YOUR GOAL =>
Return all entries verbatim; skip any pictures.

EXERCISE DATA =>
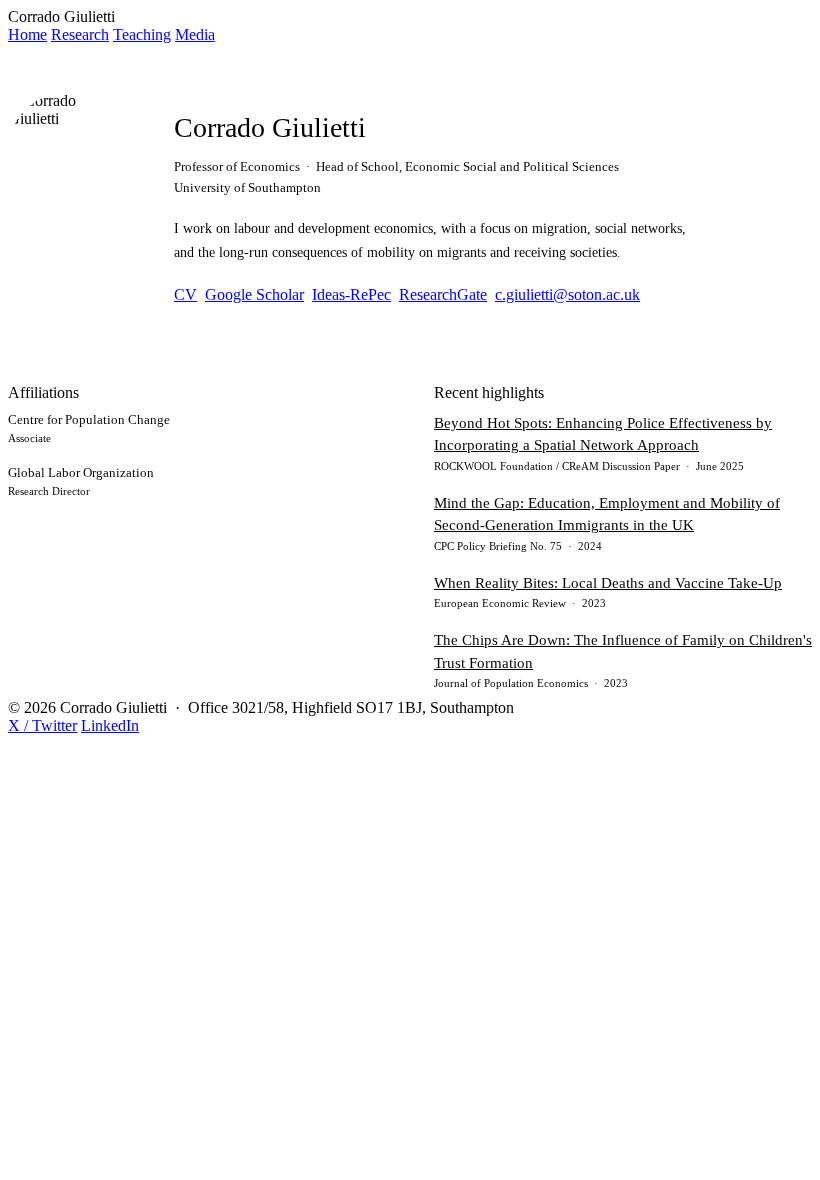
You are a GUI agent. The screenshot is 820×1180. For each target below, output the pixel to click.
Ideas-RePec (351, 294)
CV (185, 294)
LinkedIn (110, 725)
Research (80, 34)
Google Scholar (254, 294)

TASK RESPONSE =>
You are a GUI agent. The screenshot is 820×1180. For each target below, output the pixel to click.
Ideas-RePec (351, 294)
CV (185, 294)
LinkedIn (110, 725)
Research (80, 34)
Google Scholar (254, 294)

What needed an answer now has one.